読解文:
2012/09/04(火) - 12:24
山岳ステージ3日目のブエルタ・ア・エスパーニャ2012第16ステージ。ダリオ・カタルドとトーマス・デヘントの2名が最後まで逃げ切り、最大斜度25%のクイトゥ・ネグルをカタルドが制した。総合勢では最終局面でホアキンがコンタドールをうまく抑えて4秒差でゴール。フルームは大きくタイムを失った。
ステージ優勝・敢闘賞のダリオ・カタルド(イタリア、オメガファーマ・クイックステップ)
(ブエルタでの目標について)今大会の目標はステージ優勝で、総合成績ではなかった。運のいいことに、それが実現した。昨日の落車の影響に苦しむこともなかった。ずっと逃げ続けるのは大変だった。トーマス・デヘントと一緒に誰が追走しているかを聞いて、ふたりともコントロールされるのを恐れた。それで、かなりハードに抵抗して、追走集団との差をキープすることができた。
(クイトゥ・ネグルの登りについて)たしかにとても厳しい登りだった。とくに終盤にかけては。これは誇張ではない。こういう厳しい勾配で、選手たちが苦しんでいるように見えるけど、選手たちはもうこういう登りには慣れている。ジロのモンテ・ゾンコランを登ったときは、最後の10kmがこのような感じだった。今日みたいなステージだと、誰もが自転車競技が過酷なスポーツだと信じてしまうだろう。でも、僕たち選手はそれをこなせる。うまい具合にレースのオーガナイザーが明日を休養日にしてくれている。ありがたい。
(将来の総合成績について)自分が数多くのレースに出る必要があることと、ステージレースでの競争力を付けるには経験が不足していることに最近気がついた。それに、このような大きなステージレースに対する準備の方法も知っておく必要がある。今回はブエルタの前にツール・ド・ランとクラシカ・サンセバスティアンを走った。第1週が苦しくなりそうなのは予想していて、徐々に慣れていくだろうと思った。実際、その通りだった。今回ここに来たもうひとつの理由は、ブエルタの遙か先にあるゴールを見据えて、そこにギアを合わせることにあった。

課題: ブエルタ第16ステージの記事を、最後の文の後から書き継いでください。 次の一覧は、ブエルタ第16ステージの記事とは別の資料です。

提示データ:
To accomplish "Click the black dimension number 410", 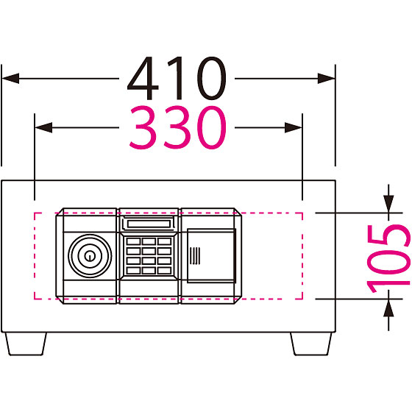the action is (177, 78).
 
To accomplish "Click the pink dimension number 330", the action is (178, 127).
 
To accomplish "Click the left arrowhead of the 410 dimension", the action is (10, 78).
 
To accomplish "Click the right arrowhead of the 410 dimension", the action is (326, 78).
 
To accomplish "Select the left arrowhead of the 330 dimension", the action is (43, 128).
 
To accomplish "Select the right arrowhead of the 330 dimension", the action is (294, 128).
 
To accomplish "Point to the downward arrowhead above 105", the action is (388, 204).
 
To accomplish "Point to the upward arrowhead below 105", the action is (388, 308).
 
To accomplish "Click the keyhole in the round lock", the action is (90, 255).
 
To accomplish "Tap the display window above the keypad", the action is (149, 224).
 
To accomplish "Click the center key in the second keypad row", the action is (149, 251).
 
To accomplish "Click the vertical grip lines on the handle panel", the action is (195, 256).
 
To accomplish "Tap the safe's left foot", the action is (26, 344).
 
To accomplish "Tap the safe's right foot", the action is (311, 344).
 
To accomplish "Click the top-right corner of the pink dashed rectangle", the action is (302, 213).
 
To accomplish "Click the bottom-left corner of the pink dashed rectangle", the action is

出力:
(これからの目標について)個人的に努力を重ねてきた目標がある。自分のうちに秘めた強い願望なんだけど、これはずっと隠しておきたいと思っている。でも、まあ、今日は優勝したので、その目標がジロ・デ・ロンバルディアだと言ってもよさそうだ。何度も挑戦してきた中で今回は手応えを感じている。今年はベストコンディションでスタートラインに立ちたい。自分の将来については、チームのことを考慮しなきゃいけないし、自分の将来の役割や来年の動向を把握する必要もあるので、まだ話す段階ではない。
(ブエルタの総合優勝予想について)ブエルタのスタート以来、(ホアキン)ロドリゲスが優勝すると予想してきた。大会前に受けたいくつかの取材でも同じ意見を述べた。現段階で、彼は自らが偉大なチャンピオンであることを示している。優勝に値するよ。
総合1位・ポイント賞・複合賞のホアキン・ロドリゲス(スペイン、カチューシャ)
クイトゥ・ネグルはとてもハードな登りだった!
今日のレースは序盤からハイペースだった。30~40人の選手たちが失速していきそうな状況をコントロールするのは難しかった。選手の身体は明らかに昨日のステージで疲れ切っていた。だから、2名の選手(トーマス・デヘントとダリオ・カタルド)が逃げたときは助かった。彼らがステージ優勝するだけの差を作れたのは、こういう理由があった。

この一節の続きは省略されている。